■ EXERCISE GOAL ■
Exactly as they appear, output all of the entries.

Collection entries:
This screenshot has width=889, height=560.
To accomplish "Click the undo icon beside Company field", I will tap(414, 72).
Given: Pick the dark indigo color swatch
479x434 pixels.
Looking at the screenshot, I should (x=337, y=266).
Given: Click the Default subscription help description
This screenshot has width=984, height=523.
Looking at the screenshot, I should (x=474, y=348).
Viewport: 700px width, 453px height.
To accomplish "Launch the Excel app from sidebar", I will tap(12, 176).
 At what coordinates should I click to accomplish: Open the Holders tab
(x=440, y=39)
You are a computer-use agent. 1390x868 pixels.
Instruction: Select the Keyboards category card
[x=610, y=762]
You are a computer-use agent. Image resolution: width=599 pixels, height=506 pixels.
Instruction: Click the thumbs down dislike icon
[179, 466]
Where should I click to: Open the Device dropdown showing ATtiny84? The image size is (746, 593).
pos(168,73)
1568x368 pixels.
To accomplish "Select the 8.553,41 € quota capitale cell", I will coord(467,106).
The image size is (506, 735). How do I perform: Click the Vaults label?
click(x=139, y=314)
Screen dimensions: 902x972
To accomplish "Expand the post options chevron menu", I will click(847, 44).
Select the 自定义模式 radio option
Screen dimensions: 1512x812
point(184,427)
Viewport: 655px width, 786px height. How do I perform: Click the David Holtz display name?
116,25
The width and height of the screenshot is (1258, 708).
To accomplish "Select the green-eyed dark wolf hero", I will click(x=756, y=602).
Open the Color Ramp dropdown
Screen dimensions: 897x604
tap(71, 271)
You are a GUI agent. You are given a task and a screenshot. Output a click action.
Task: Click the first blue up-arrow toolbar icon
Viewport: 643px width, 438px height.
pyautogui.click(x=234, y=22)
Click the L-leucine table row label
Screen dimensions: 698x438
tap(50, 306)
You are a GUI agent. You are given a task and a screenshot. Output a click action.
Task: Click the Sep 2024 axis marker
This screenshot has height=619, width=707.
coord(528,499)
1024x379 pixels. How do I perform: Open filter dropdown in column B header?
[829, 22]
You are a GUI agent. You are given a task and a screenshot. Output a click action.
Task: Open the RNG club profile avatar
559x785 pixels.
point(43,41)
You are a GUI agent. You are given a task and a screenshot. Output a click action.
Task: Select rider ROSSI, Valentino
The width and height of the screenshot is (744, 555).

■ ANSWER SECTION ■
This screenshot has width=889, height=560.
To accomplish "Click the undo icon beside Company field", I will tap(414, 72).
Given: Pick the dark indigo color swatch
479x434 pixels.
Looking at the screenshot, I should (x=337, y=266).
Given: Click the Default subscription help description
This screenshot has width=984, height=523.
Looking at the screenshot, I should (x=474, y=348).
Viewport: 700px width, 453px height.
To accomplish "Launch the Excel app from sidebar", I will tap(12, 176).
 At what coordinates should I click to accomplish: Open the Holders tab
(x=440, y=39)
You are a computer-use agent. 1390x868 pixels.
Instruction: Select the Keyboards category card
[x=610, y=762]
You are a computer-use agent. Image resolution: width=599 pixels, height=506 pixels.
Instruction: Click the thumbs down dislike icon
[179, 466]
Where should I click to: Open the Device dropdown showing ATtiny84? The image size is (746, 593).
pos(168,73)
1568x368 pixels.
To accomplish "Select the 8.553,41 € quota capitale cell", I will coord(467,106).
The image size is (506, 735). How do I perform: Click the Vaults label?
click(x=139, y=314)
Screen dimensions: 902x972
To accomplish "Expand the post options chevron menu", I will click(847, 44).
Select the 自定义模式 radio option
Screen dimensions: 1512x812
point(184,427)
Viewport: 655px width, 786px height. How do I perform: Click the David Holtz display name?
116,25
The width and height of the screenshot is (1258, 708).
To accomplish "Select the green-eyed dark wolf hero", I will click(x=756, y=602).
Open the Color Ramp dropdown
Screen dimensions: 897x604
tap(71, 271)
You are a GUI agent. You are given a task and a screenshot. Output a click action.
Task: Click the first blue up-arrow toolbar icon
Viewport: 643px width, 438px height.
pyautogui.click(x=234, y=22)
Click the L-leucine table row label
Screen dimensions: 698x438
tap(50, 306)
You are a GUI agent. You are given a task and a screenshot. Output a click action.
Task: Click the Sep 2024 axis marker
This screenshot has height=619, width=707.
coord(528,499)
1024x379 pixels. How do I perform: Open filter dropdown in column B header?
[829, 22]
You are a GUI agent. You are given a task and a screenshot. Output a click action.
Task: Open the RNG club profile avatar
559x785 pixels.
point(43,41)
You are a GUI agent. You are given a task and a screenshot. Output a click action.
Task: Select rider ROSSI, Valentino
The width and height of the screenshot is (744, 555).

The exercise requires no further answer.